[Start of section]

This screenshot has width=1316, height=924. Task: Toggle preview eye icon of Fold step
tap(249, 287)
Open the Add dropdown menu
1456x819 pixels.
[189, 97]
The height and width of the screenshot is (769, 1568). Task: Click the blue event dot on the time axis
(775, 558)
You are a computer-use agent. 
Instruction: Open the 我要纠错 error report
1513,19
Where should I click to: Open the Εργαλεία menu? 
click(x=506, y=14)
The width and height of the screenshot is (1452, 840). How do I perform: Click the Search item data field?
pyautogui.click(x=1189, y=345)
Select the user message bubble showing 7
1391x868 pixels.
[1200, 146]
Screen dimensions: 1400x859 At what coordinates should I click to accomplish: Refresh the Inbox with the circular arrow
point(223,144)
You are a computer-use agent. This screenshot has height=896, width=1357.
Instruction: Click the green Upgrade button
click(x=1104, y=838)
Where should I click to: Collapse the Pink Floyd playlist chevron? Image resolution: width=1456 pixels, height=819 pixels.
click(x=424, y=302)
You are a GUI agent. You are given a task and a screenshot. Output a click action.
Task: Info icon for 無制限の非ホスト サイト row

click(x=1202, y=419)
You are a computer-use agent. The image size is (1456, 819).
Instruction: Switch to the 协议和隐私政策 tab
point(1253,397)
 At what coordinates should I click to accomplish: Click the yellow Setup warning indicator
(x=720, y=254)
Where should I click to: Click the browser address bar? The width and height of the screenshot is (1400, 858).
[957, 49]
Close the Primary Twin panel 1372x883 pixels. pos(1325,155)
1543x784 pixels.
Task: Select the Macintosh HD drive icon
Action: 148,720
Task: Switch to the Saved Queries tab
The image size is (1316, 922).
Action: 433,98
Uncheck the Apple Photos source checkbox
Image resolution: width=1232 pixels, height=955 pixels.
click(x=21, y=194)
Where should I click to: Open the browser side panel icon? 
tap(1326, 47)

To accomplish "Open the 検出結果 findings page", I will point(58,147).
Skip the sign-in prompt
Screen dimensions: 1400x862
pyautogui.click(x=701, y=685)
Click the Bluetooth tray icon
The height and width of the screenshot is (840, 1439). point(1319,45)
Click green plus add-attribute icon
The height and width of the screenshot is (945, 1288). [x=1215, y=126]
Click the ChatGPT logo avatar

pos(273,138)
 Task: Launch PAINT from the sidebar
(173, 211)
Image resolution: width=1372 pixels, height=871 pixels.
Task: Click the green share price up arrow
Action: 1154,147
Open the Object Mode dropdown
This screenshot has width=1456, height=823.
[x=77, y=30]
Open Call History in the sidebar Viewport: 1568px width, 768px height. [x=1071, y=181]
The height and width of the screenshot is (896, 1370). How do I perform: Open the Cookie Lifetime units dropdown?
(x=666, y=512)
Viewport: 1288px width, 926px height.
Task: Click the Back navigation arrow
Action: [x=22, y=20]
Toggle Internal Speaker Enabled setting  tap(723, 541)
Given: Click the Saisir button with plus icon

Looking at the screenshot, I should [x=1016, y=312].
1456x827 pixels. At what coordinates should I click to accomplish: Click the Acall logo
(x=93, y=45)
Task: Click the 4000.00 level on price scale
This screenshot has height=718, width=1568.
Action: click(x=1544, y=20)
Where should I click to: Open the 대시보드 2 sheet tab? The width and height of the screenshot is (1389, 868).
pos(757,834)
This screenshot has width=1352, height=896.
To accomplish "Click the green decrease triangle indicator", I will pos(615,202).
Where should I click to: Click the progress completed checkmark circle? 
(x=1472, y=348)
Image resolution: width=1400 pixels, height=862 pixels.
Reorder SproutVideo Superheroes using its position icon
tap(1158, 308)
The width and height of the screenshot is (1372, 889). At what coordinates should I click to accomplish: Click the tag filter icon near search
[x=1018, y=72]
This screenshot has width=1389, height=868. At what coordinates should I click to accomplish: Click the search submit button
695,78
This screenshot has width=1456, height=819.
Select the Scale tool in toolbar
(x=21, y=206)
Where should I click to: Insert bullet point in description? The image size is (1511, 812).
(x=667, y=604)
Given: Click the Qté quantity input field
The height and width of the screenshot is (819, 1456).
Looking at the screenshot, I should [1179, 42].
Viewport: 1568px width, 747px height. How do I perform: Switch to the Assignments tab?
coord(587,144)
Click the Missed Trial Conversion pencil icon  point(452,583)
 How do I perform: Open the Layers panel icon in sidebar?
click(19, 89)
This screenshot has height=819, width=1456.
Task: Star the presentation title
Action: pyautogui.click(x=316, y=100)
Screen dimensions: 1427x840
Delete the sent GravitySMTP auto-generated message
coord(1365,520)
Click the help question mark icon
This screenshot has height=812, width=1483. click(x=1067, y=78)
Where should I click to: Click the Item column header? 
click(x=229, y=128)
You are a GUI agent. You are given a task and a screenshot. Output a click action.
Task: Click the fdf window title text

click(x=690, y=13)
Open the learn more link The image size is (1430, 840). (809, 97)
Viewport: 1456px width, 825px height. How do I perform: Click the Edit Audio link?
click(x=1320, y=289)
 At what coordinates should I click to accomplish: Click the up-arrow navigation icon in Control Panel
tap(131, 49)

[End of section]

#### [EXERCISE INSTRUCTIONS]
Every entry should be reproduced word for word.

#### [RESPONSE BELOW]
This screenshot has width=1316, height=924. Task: Toggle preview eye icon of Fold step
tap(249, 287)
Open the Add dropdown menu
1456x819 pixels.
[189, 97]
The height and width of the screenshot is (769, 1568). Task: Click the blue event dot on the time axis
(775, 558)
You are a computer-use agent. 
Instruction: Open the 我要纠错 error report
1513,19
Where should I click to: Open the Εργαλεία menu? 
click(x=506, y=14)
The width and height of the screenshot is (1452, 840). How do I perform: Click the Search item data field?
pyautogui.click(x=1189, y=345)
Select the user message bubble showing 7
1391x868 pixels.
[1200, 146]
Screen dimensions: 1400x859 At what coordinates should I click to accomplish: Refresh the Inbox with the circular arrow
point(223,144)
You are a computer-use agent. This screenshot has height=896, width=1357.
Instruction: Click the green Upgrade button
click(x=1104, y=838)
Where should I click to: Collapse the Pink Floyd playlist chevron? Image resolution: width=1456 pixels, height=819 pixels.
click(x=424, y=302)
You are a GUI agent. You are given a task and a screenshot. Output a click action.
Task: Info icon for 無制限の非ホスト サイト row

click(x=1202, y=419)
You are a computer-use agent. The image size is (1456, 819).
Instruction: Switch to the 协议和隐私政策 tab
point(1253,397)
 At what coordinates should I click to accomplish: Click the yellow Setup warning indicator
(x=720, y=254)
Where should I click to: Click the browser address bar? The width and height of the screenshot is (1400, 858).
[957, 49]
Close the Primary Twin panel 1372x883 pixels. pos(1325,155)
1543x784 pixels.
Task: Select the Macintosh HD drive icon
Action: 148,720
Task: Switch to the Saved Queries tab
The image size is (1316, 922).
Action: 433,98
Uncheck the Apple Photos source checkbox
Image resolution: width=1232 pixels, height=955 pixels.
click(x=21, y=194)
Where should I click to: Open the browser side panel icon? 
tap(1326, 47)

To accomplish "Open the 検出結果 findings page", I will point(58,147).
Skip the sign-in prompt
Screen dimensions: 1400x862
pyautogui.click(x=701, y=685)
Click the Bluetooth tray icon
The height and width of the screenshot is (840, 1439). point(1319,45)
Click green plus add-attribute icon
The height and width of the screenshot is (945, 1288). [x=1215, y=126]
Click the ChatGPT logo avatar

pos(273,138)
 Task: Launch PAINT from the sidebar
(173, 211)
Image resolution: width=1372 pixels, height=871 pixels.
Task: Click the green share price up arrow
Action: 1154,147
Open the Object Mode dropdown
This screenshot has width=1456, height=823.
[x=77, y=30]
Open Call History in the sidebar Viewport: 1568px width, 768px height. [x=1071, y=181]
The height and width of the screenshot is (896, 1370). How do I perform: Open the Cookie Lifetime units dropdown?
(x=666, y=512)
Viewport: 1288px width, 926px height.
Task: Click the Back navigation arrow
Action: [x=22, y=20]
Toggle Internal Speaker Enabled setting  tap(723, 541)
Given: Click the Saisir button with plus icon

Looking at the screenshot, I should [x=1016, y=312].
1456x827 pixels. At what coordinates should I click to accomplish: Click the Acall logo
(x=93, y=45)
Task: Click the 4000.00 level on price scale
This screenshot has height=718, width=1568.
Action: click(x=1544, y=20)
Where should I click to: Open the 대시보드 2 sheet tab? The width and height of the screenshot is (1389, 868).
pos(757,834)
This screenshot has width=1352, height=896.
To accomplish "Click the green decrease triangle indicator", I will pos(615,202).
Where should I click to: Click the progress completed checkmark circle? 
(x=1472, y=348)
Image resolution: width=1400 pixels, height=862 pixels.
Reorder SproutVideo Superheroes using its position icon
tap(1158, 308)
The width and height of the screenshot is (1372, 889). At what coordinates should I click to accomplish: Click the tag filter icon near search
[x=1018, y=72]
This screenshot has width=1389, height=868. At what coordinates should I click to accomplish: Click the search submit button
695,78
This screenshot has width=1456, height=819.
Select the Scale tool in toolbar
(x=21, y=206)
Where should I click to: Insert bullet point in description? The image size is (1511, 812).
(x=667, y=604)
Given: Click the Qté quantity input field
The height and width of the screenshot is (819, 1456).
Looking at the screenshot, I should [1179, 42].
Viewport: 1568px width, 747px height. How do I perform: Switch to the Assignments tab?
coord(587,144)
Click the Missed Trial Conversion pencil icon  point(452,583)
 How do I perform: Open the Layers panel icon in sidebar?
click(19, 89)
This screenshot has height=819, width=1456.
Task: Star the presentation title
Action: pyautogui.click(x=316, y=100)
Screen dimensions: 1427x840
Delete the sent GravitySMTP auto-generated message
coord(1365,520)
Click the help question mark icon
This screenshot has height=812, width=1483. click(x=1067, y=78)
Where should I click to: Click the Item column header? 
click(x=229, y=128)
You are a GUI agent. You are given a task and a screenshot. Output a click action.
Task: Click the fdf window title text

click(x=690, y=13)
Open the learn more link The image size is (1430, 840). (809, 97)
Viewport: 1456px width, 825px height. How do I perform: Click the Edit Audio link?
click(x=1320, y=289)
 At what coordinates should I click to accomplish: Click the up-arrow navigation icon in Control Panel
tap(131, 49)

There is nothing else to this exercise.